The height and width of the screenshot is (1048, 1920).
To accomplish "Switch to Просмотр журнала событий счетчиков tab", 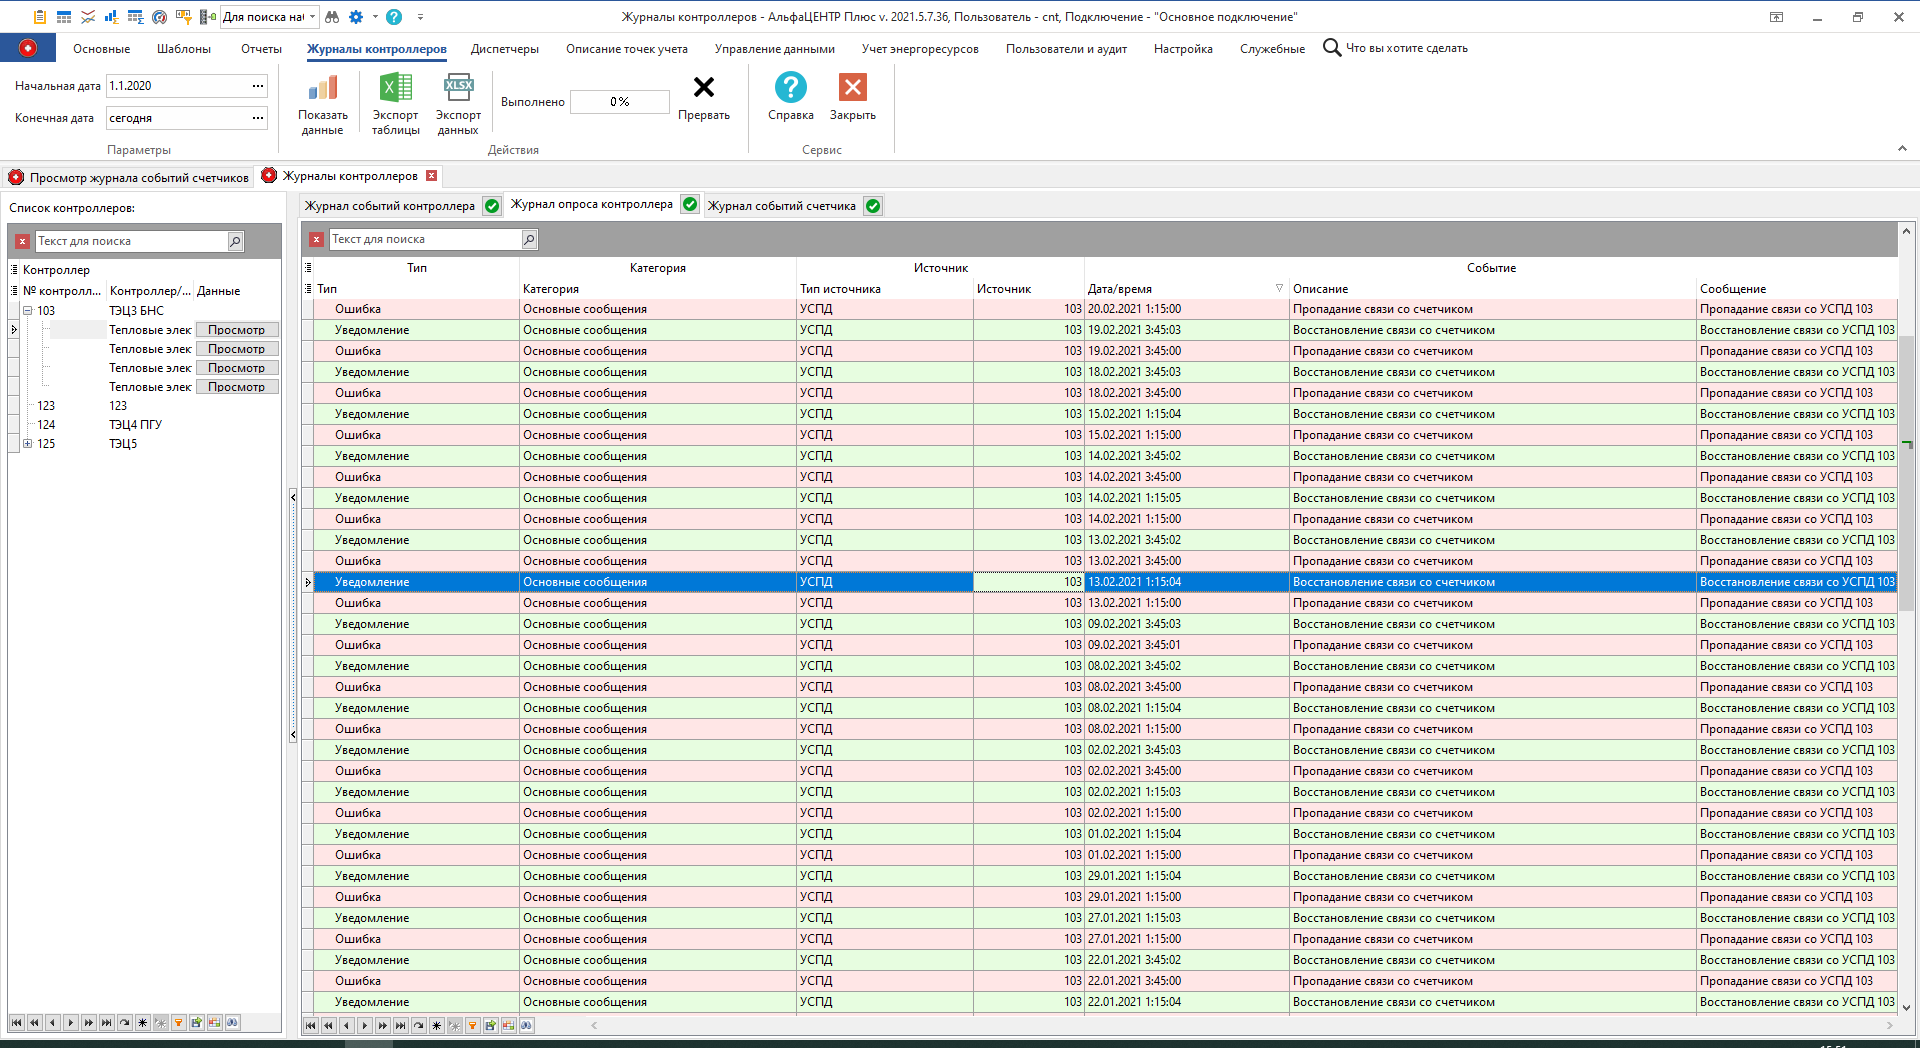I will tap(138, 178).
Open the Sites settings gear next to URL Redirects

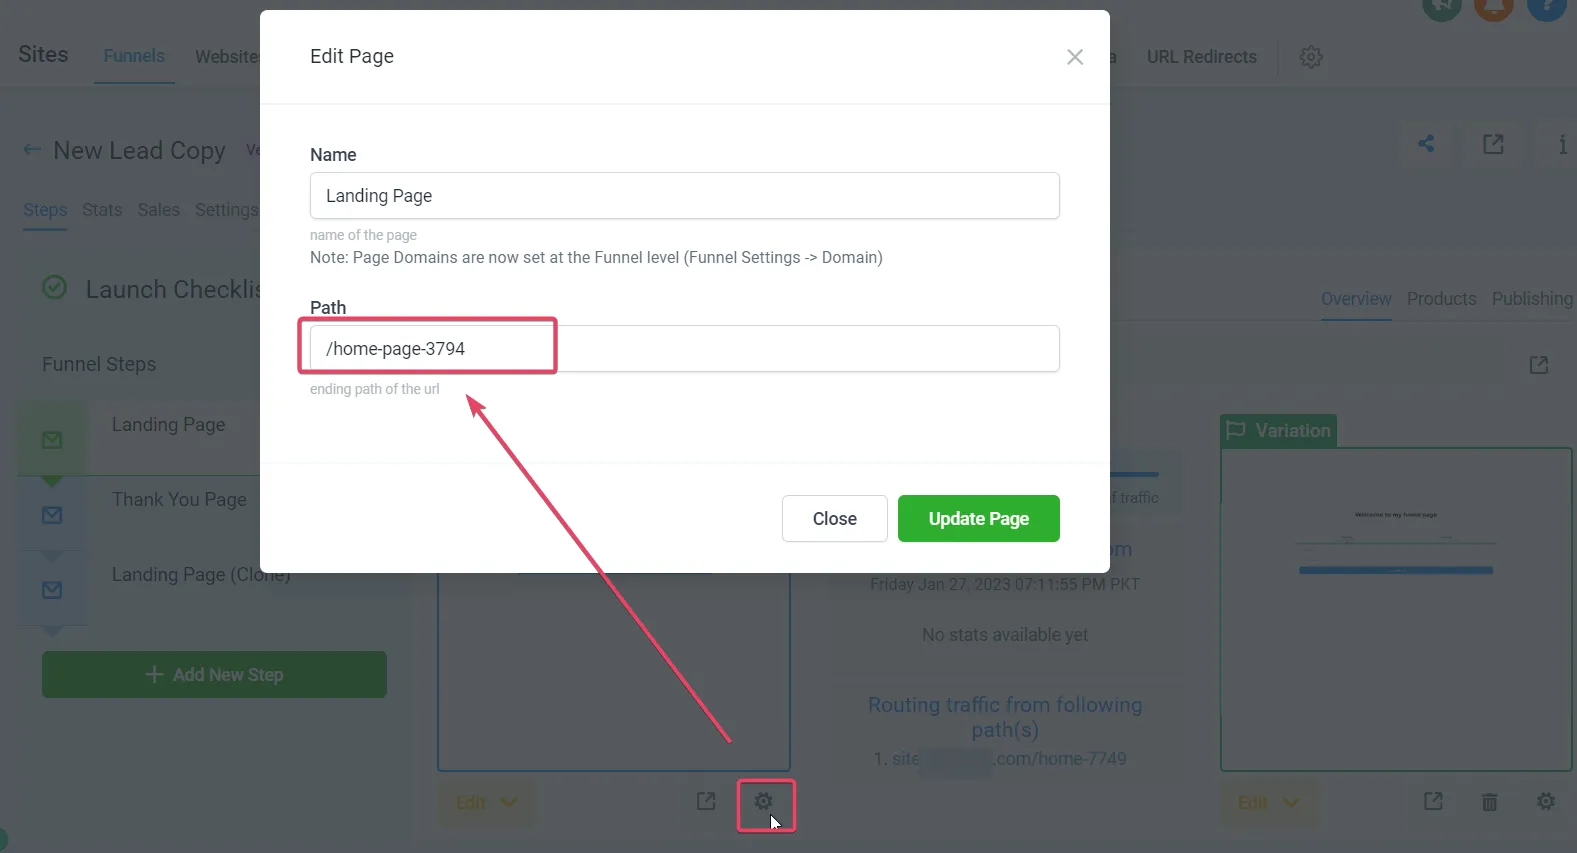tap(1311, 57)
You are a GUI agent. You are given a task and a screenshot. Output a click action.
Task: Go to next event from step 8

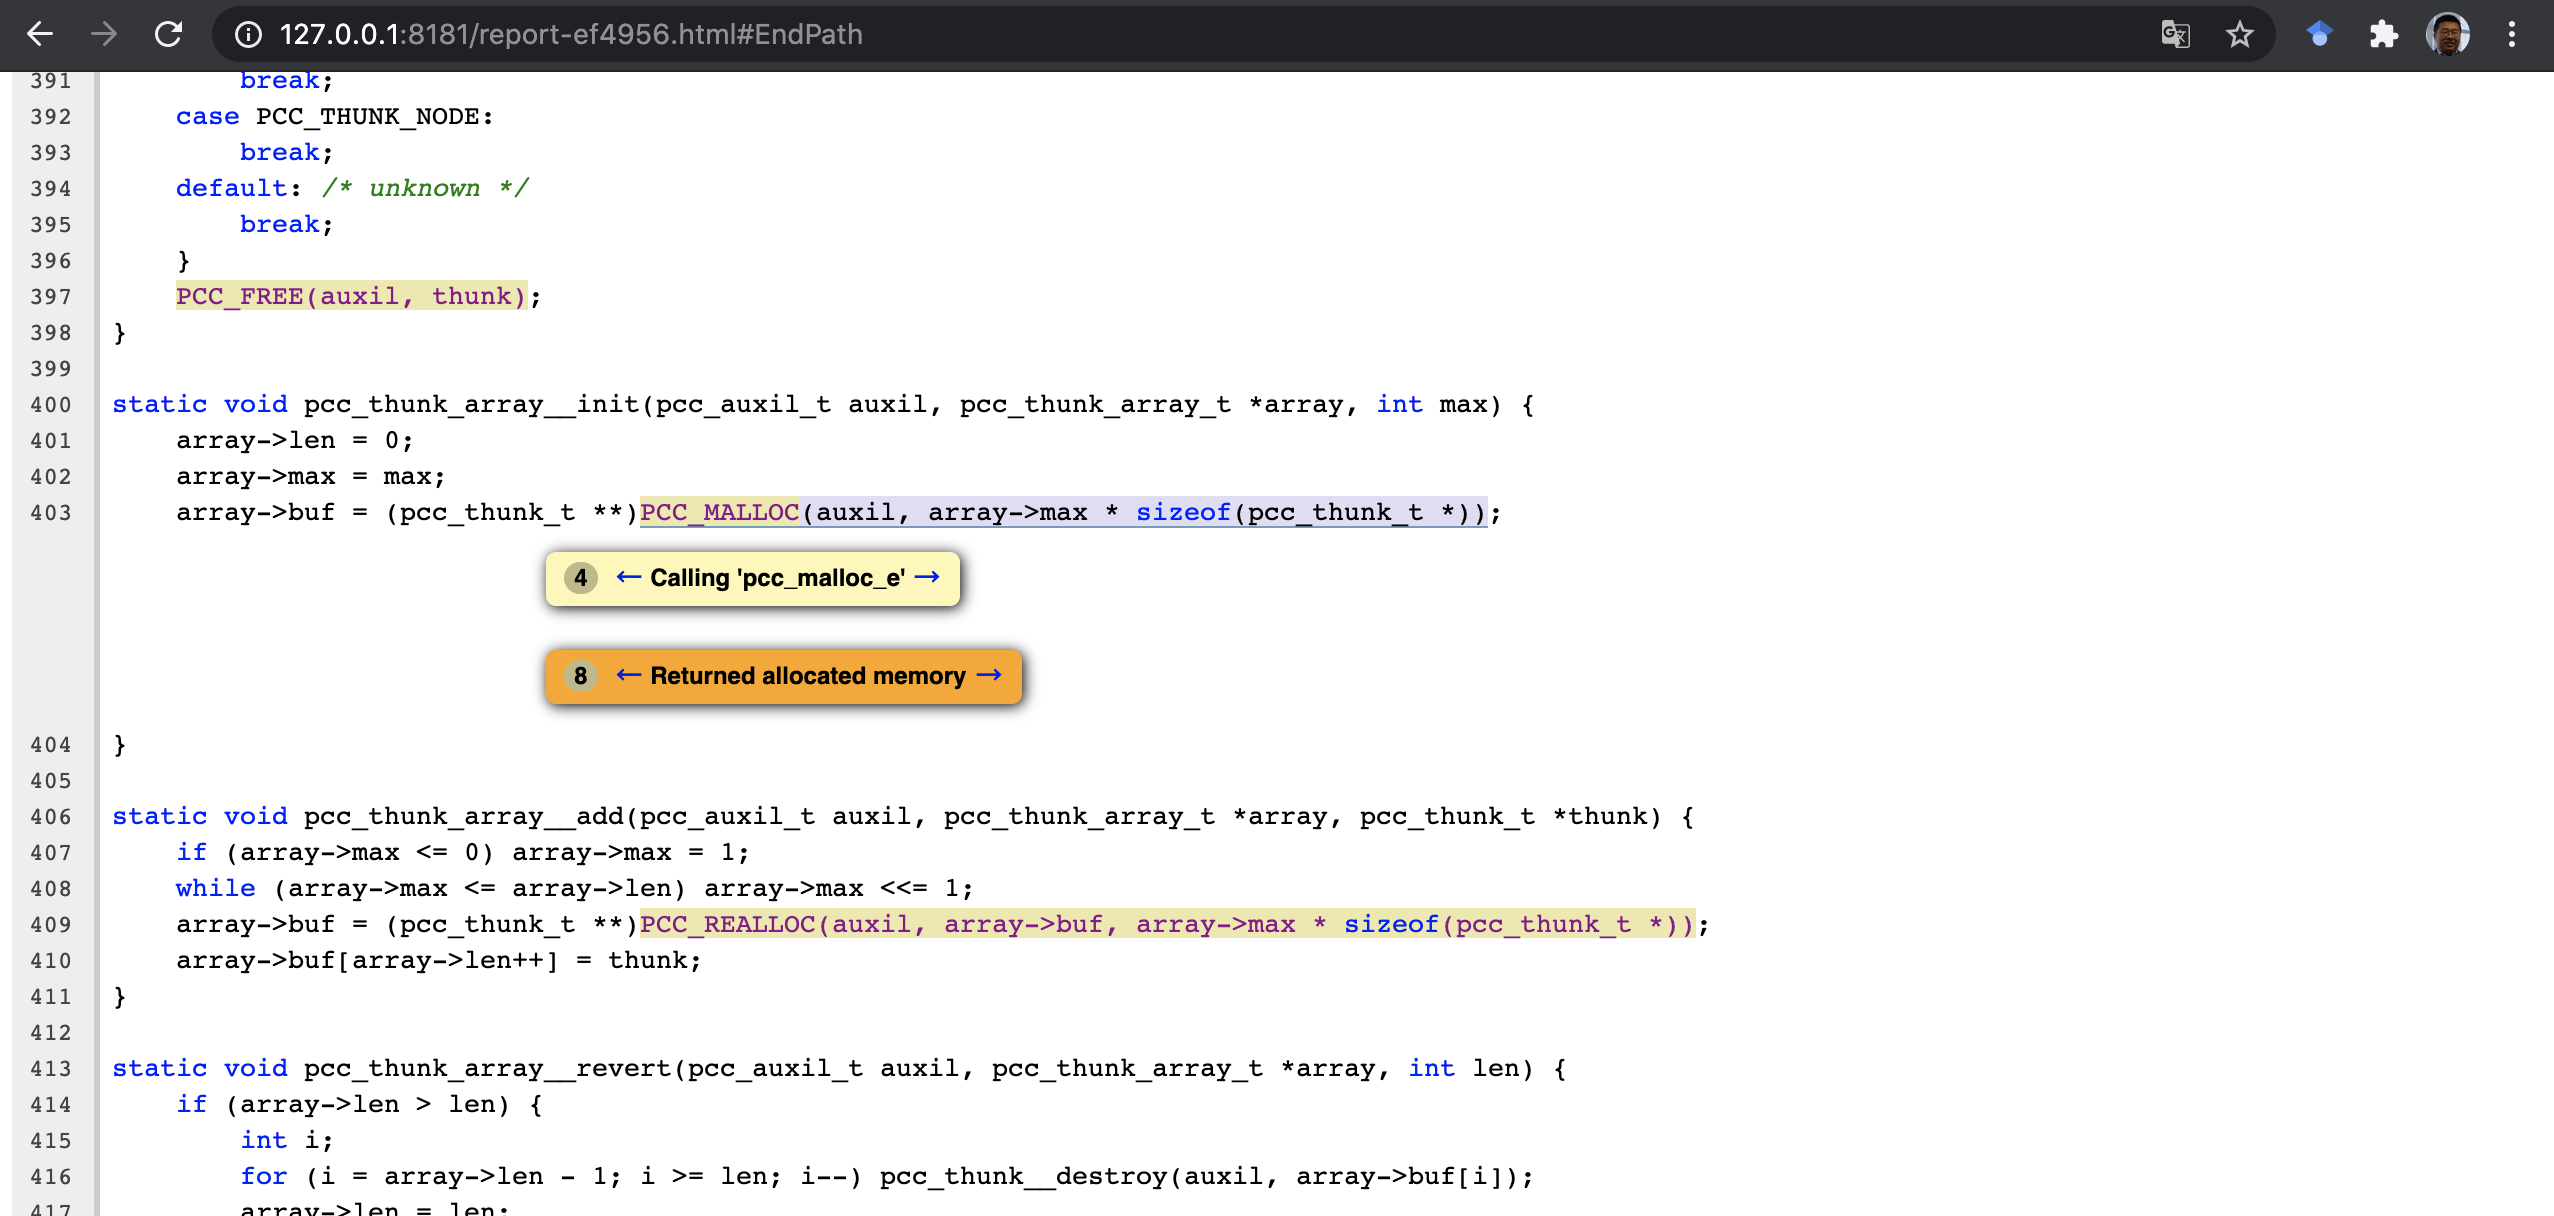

■ **What is asked**
List every line above that contains the string "screenshot", matching case exactly.

■ **Solution to this problem**
The height and width of the screenshot is (1048, 1920).
You are a GUI agent. You are given a task and a screenshot. Output a click action.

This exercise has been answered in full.